**What is required**
What you return must match the listing below exactly.

· · ·

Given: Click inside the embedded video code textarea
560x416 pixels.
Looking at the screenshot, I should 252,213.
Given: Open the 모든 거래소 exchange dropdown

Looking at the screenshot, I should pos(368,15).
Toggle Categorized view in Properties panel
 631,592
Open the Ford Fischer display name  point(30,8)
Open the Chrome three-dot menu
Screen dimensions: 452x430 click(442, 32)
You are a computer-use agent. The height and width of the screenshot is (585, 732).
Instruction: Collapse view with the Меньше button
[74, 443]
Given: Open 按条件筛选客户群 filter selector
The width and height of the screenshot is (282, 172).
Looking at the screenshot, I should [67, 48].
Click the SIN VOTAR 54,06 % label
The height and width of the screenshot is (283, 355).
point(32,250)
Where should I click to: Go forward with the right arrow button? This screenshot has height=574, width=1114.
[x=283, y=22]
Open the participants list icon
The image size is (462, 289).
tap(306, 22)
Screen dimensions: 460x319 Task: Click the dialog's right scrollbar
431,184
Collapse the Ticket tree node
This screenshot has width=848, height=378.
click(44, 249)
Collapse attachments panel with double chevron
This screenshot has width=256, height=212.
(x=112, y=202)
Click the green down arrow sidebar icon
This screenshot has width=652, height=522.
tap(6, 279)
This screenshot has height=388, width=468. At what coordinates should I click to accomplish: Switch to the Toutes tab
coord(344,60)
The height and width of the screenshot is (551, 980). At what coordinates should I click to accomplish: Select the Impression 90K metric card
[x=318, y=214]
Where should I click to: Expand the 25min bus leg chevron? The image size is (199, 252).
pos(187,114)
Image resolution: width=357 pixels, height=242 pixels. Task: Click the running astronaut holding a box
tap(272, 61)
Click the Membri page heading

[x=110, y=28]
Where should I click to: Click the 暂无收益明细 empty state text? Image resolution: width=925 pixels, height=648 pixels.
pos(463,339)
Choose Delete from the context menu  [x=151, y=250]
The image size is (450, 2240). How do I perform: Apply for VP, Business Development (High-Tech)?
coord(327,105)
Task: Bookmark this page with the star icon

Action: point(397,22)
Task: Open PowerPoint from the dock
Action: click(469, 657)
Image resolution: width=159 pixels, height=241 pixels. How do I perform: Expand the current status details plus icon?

· · ·

**Solution below**
Given: Click inside the embedded video code textarea
560x416 pixels.
Looking at the screenshot, I should 252,213.
Given: Open the 모든 거래소 exchange dropdown

Looking at the screenshot, I should pos(368,15).
Toggle Categorized view in Properties panel
 631,592
Open the Ford Fischer display name  point(30,8)
Open the Chrome three-dot menu
Screen dimensions: 452x430 click(442, 32)
You are a computer-use agent. The height and width of the screenshot is (585, 732).
Instruction: Collapse view with the Меньше button
[74, 443]
Given: Open 按条件筛选客户群 filter selector
The width and height of the screenshot is (282, 172).
Looking at the screenshot, I should [67, 48].
Click the SIN VOTAR 54,06 % label
The height and width of the screenshot is (283, 355).
point(32,250)
Where should I click to: Go forward with the right arrow button? This screenshot has height=574, width=1114.
[x=283, y=22]
Open the participants list icon
The image size is (462, 289).
tap(306, 22)
Screen dimensions: 460x319 Task: Click the dialog's right scrollbar
431,184
Collapse the Ticket tree node
This screenshot has width=848, height=378.
click(44, 249)
Collapse attachments panel with double chevron
This screenshot has width=256, height=212.
(x=112, y=202)
Click the green down arrow sidebar icon
This screenshot has width=652, height=522.
tap(6, 279)
This screenshot has height=388, width=468. At what coordinates should I click to accomplish: Switch to the Toutes tab
coord(344,60)
The height and width of the screenshot is (551, 980). At what coordinates should I click to accomplish: Select the Impression 90K metric card
[x=318, y=214]
Where should I click to: Expand the 25min bus leg chevron? The image size is (199, 252).
pos(187,114)
Image resolution: width=357 pixels, height=242 pixels. Task: Click the running astronaut holding a box
tap(272, 61)
Click the Membri page heading

[x=110, y=28]
Where should I click to: Click the 暂无收益明细 empty state text? Image resolution: width=925 pixels, height=648 pixels.
pos(463,339)
Choose Delete from the context menu  [x=151, y=250]
The image size is (450, 2240). How do I perform: Apply for VP, Business Development (High-Tech)?
coord(327,105)
Task: Bookmark this page with the star icon

Action: point(397,22)
Task: Open PowerPoint from the dock
Action: click(469, 657)
Image resolution: width=159 pixels, height=241 pixels. How do I perform: Expand the current status details plus icon?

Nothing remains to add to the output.